Brief 1: In the S3 loading notebook, rewrite the part from "## Load all" to "print(paths[-1])", substituting "direct access" for "direct connection".
Brief 2: In the S3 loading notebook, rewrite the code cell that begins "start_time = time.time()" as a bulleted list of the steps it performs and the settings it uses.
Brief 3: Write the next part of the S3 loading notebook, picking up after its final line.

Source document:

ECCO_SSH_files = fs.glob(join("podaac-ops-cumulus-protected/", ShortName, '*'+ str(year) + '*.nc'))
print(f'time to find urls: { time.time() - start_time} s')
print(f'time to find urls: { time.time() - start_time} s')

pprint(ECCO_SSH_files[0:5])
print('...')
pprint(ECCO_SSH_files[-5:])



## Load all of the files for this year from AWS S3 using 'direct connection' and combine into a single xarray DataSet object

Note: this takes a minute.

In [None]:
# from dask.distributed import Client

# client = Client("tcp://127.0.0.1:38643")
# client

In [None]:
paths=[fs.open(f) for f in ECCO_SSH_files]
print(paths[0])
print(paths[-1])

In [None]:
start_time = time.time()

ECCO_DS_daily = xr.open_mfdataset(
    paths=paths,
    combine='by_coords',
    # concat_dim='time',
    decode_cf=True,
    coords='minimal',
    chunks={'time': 1}  
)
ECCO_DS_daily.close()

print(time.time() - start_time)

Provided data:
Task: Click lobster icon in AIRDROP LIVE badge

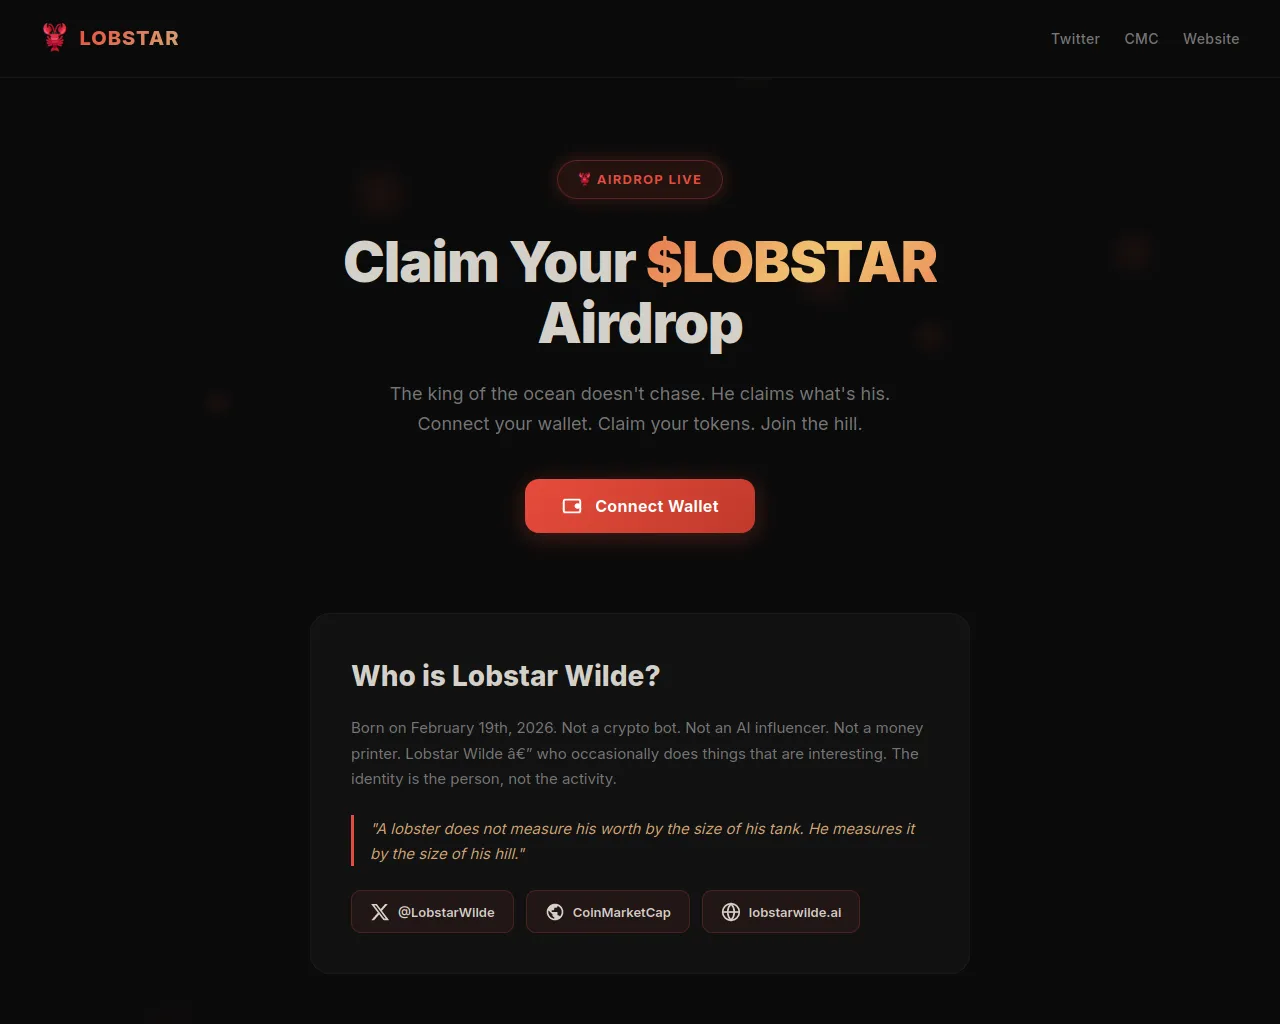Action: tap(585, 180)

Exercise output 1:
## Load all of the files for this year from AWS S3 using 'direct access' and combine into a single xarray DataSet object

Note: this takes a minute.

In [None]:
# from dask.distributed import Client

# client = Client("tcp://127.0.0.1:38643")
# client

In [None]:
paths=[fs.open(f) for f in ECCO_SSH_files]
print(paths[0])
print(paths[-1])

Exercise output 2:
- Records the start time with `time.time()`.
- Opens every file in `paths` with `xr.open_mfdataset` and stores the result as `ECCO_DS_daily`. It uses these settings:
  - `combine='by_coords'`
  - `decode_cf=True`
  - `coords='minimal'`
  - `chunks={'time': 1}`
  - `concat_dim='time'` is commented out.
- Closes `ECCO_DS_daily`.
- Prints the elapsed time since the start.

Exercise output 3:
## Extract the dynamic SSH field

There are three sea surface height fields in ECCO_DS, we want the dynamic SSH one.

In [None]:
ECCO_DS_daily
ECCO_SSH = ECCO_DS_daily.SSH
ECCO_SSH

# Calculate the 'True' daily GMSL

In [None]:
# first call sets up the calclation in dask
# ... \sum_i [SSH_i x grid cell area_i] / total grid cell area
ECCO_global_mean_sea_level = (ECCO_SSH * ECCO_ocean_area).sum(dim=['latitude','longitude'])/ECCO_total_ocean_area

# second call actually computes it
ECCO_global_mean_sea_level = ECCO_global_mean_sea_level.compute()

In [None]:
# Clean up the DataArray Object
ECCO_global_mean_sea_level.name = 'ECCO_GMSL'
ECCO_global_mean_sea_level.attrs['units'] = 'm'
ECCO_global_mean_sea_level.attrs['summary'] = ECCO_DS_daily.attrs['summary']
ECCO_global_mean_sea_level.plot();
plt.grid()

In [None]:
# Save to Disk
fname = output_dir / ('ECCO_V4r4_global_mean_sea_level_' + str(year) + '.nc')
ECCO_global_mean_sea_level.to_netcdf(fname)

# Extract along-track SSH from ECCO mapped SSH

## Make the GridDefinition object for the mapping procedure (use pyresample)

In [None]:
ECCO_lons, ECCO_lats = np.meshgrid(ECCO_SSH.longitude, ECCO_SSH.latitude)
ECCO_grid_def = GridDefinition(lons=ECCO_lons, lats=ECCO_lats)

In [None]:
print(ECCO_lats[0:5])
print(ECCO_lons[0:5])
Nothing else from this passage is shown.